> _TASK PROMPT_:
For every entry that follows, return the words exactly and omit any picture.
##############################
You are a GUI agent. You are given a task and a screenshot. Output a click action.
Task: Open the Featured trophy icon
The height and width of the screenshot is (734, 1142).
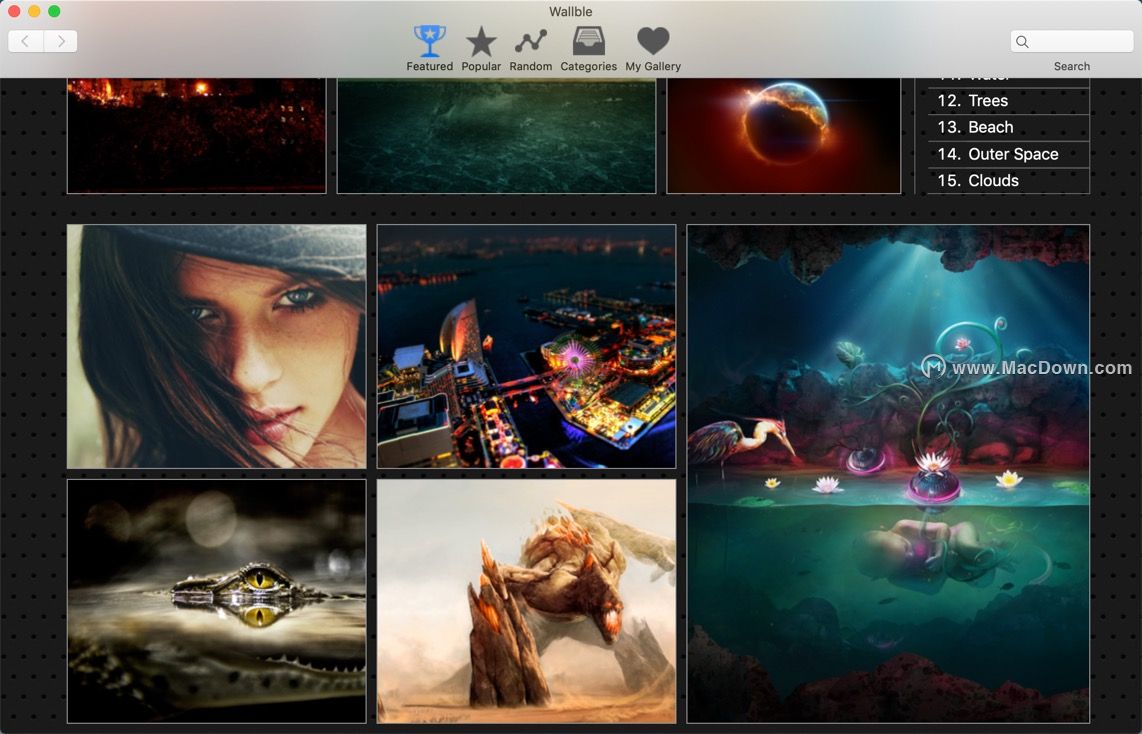click(x=429, y=42)
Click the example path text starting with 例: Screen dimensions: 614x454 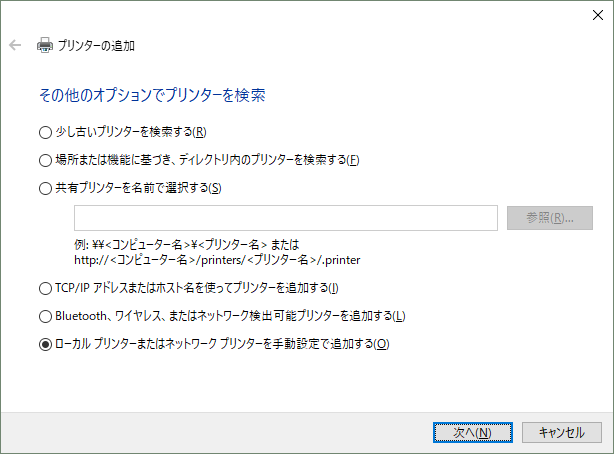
##############################
> _EXPECTED ANSWER_:
You are a GUI agent. You are given a task and a screenshot. Output a click action.
Task: Open the Featured trophy icon
The height and width of the screenshot is (734, 1142).
click(x=429, y=42)
Click the example path text starting with 例: Screen dimensions: 614x454 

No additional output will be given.